Bright colors and conspicuous displays that demonstrate a male’s fitness have both costs and benefits. How they play against each other under the competing influences of natural selection and sexual selection is the dickens to figure out. For a small fish, leaving a hiding hole is life-threatening business. At the same time, willfully darting up into open water and wearing eye-catching colors fly in the face of natural selection. As the thinking goes, the daredevil behavior evolved to either intimidate rival males with prowess or entice females to nests with beauty — then again, it could be a means of demonstrating the safety of a spawning site, or all of the above. Whatever the reason, the performance seems to work, especially for larger males, which seem to always attract multiple females on multiple days.

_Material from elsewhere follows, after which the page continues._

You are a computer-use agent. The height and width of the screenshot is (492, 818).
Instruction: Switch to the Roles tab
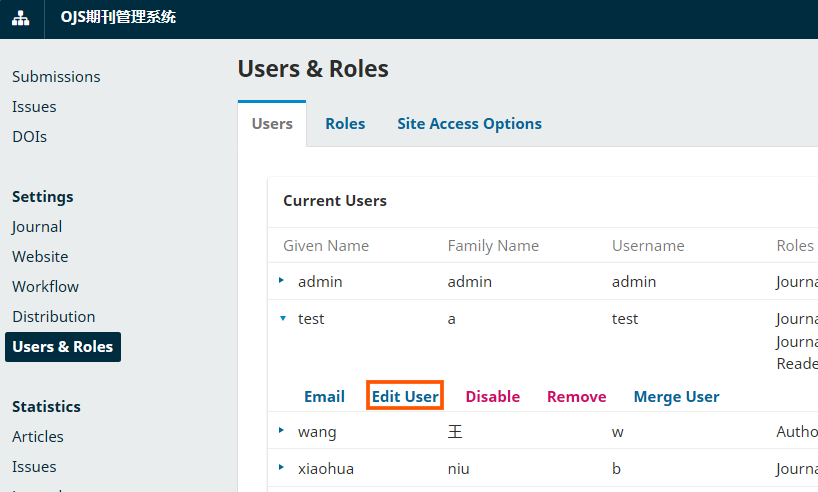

Over a string of semicalm mornings, Anna and I track blennies in shallower and shallower water until we’re swimming with our eyes above the surface like hippos with 35-pound cylinders on our backs. Our amphibious assaults lead us to a group of combtooth blennies known as lipsuckers, basking together on the surface of seaside rocks kept moist by ocean spray.
Our blenny-fest doesn’t miss a beat when we sail west into the Banda Sea. Instead of hunting the shoreline, we explore shallow coral gardens on alert for the red-streaked blenny — a beefy, 5-inch beauty that builds egg burrows in rubble patches adjacent to living coral. Once again, Anna rises to the occasion, this time finding a leaping red-streaked blenny turning green for love.